Question re session hijacking in dual stack environments w/MacOS

I can¹t speak to every case, but I ran into a similar issue with our WAF
product, so I can explain what was happening there.

Most Web application firewalls have cross-site request forgery protection.
When a form is downloaded, the firewall inserts a hidden field or cookie
that contains the IP address of the request. When the form is submitted,
the firewall then verifies that the post is sent from the same address. If
the client does a get via IPv6, and the form contains a form action for a
URL that is better reached via IPv4 then the firewall sees the post coming
from a different IP address and refuses the request.

This is nothing specifically to do with MacOS, it is true of any multi-homed
system.
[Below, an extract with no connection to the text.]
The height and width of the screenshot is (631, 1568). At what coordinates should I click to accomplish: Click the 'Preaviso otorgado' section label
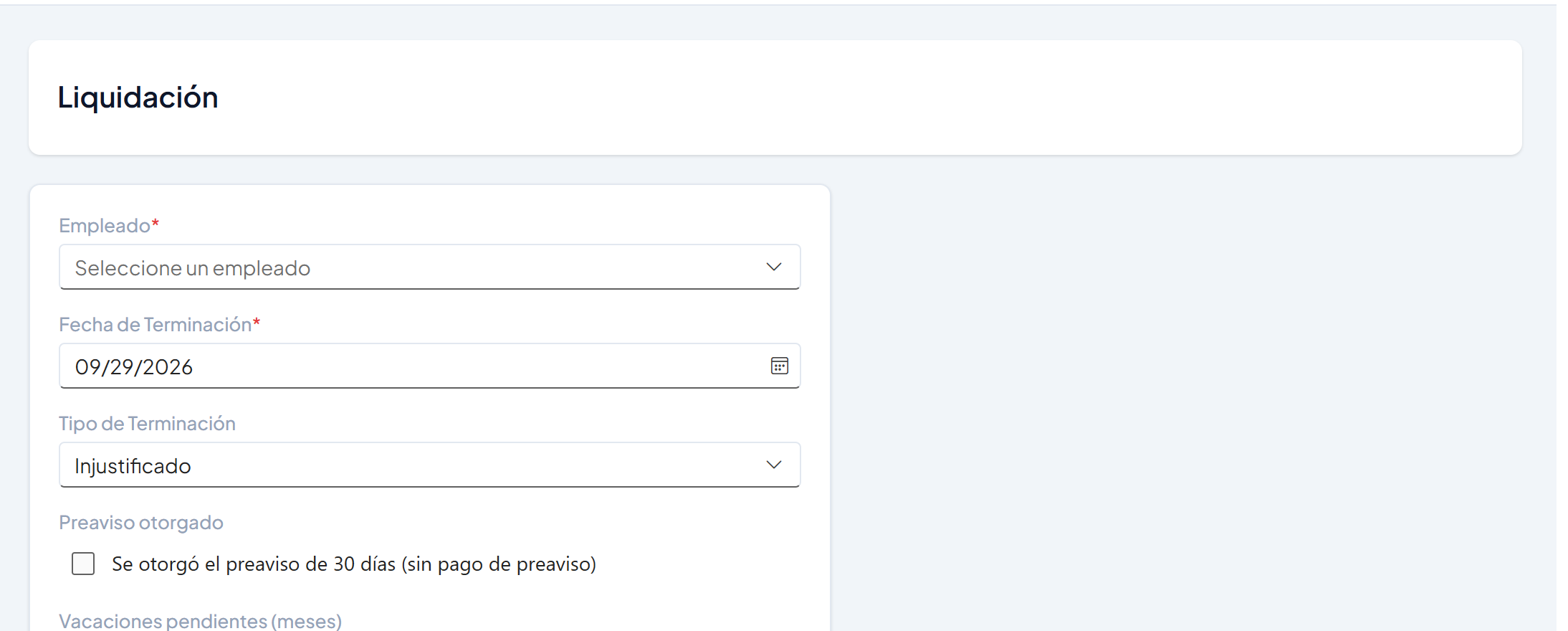click(141, 523)
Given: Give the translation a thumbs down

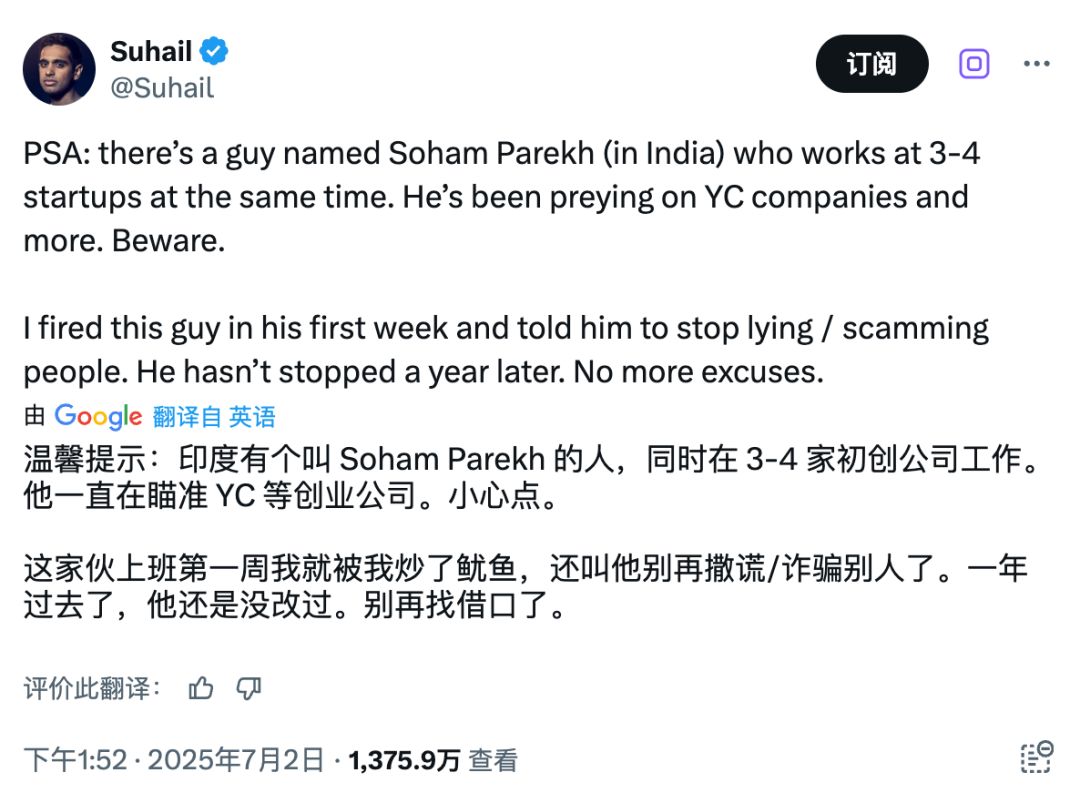Looking at the screenshot, I should (249, 688).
The options are either to rewrite the client to guarantee that the
address in a post always matches the corresponding get; to maintain
different URLs on the server such that requests from IPv6 clients always
return action URLs that will go to an IPv6 hostname, and vice-versa for
IPv4; or to disable CSRF protection.


This reminds me of ICMP blocking which breaks path MTU discovery and thus blocks all users with < 1500 MTU.

The technique described here doesn't sound like it would protect from XSS or CSRF; it would just introduce seemingly random failures like the OP described. The idea with trying to tie the apparent network address to a session is to make session hijacking harder, not local scripting attacks (which could come from the same address anyway), but it's a bad idea regardless because there is not normally a reason for a session to be 'sticky' in this way and so there's no effort made to keep the same address, it just happens by accident sometimes. Making this work so the WAF can be happy is in conflict with actually useful things like load balancing, cache proxies, privacy addresses, etc. It probably works some percentage of the time for some users, and those who it doesn't work for just get blamed for having a bad browser/computer/ISP/whatever. I hope that as the failure rate increases, people using these solutions eventually realize that they're blocking themselves off from the net.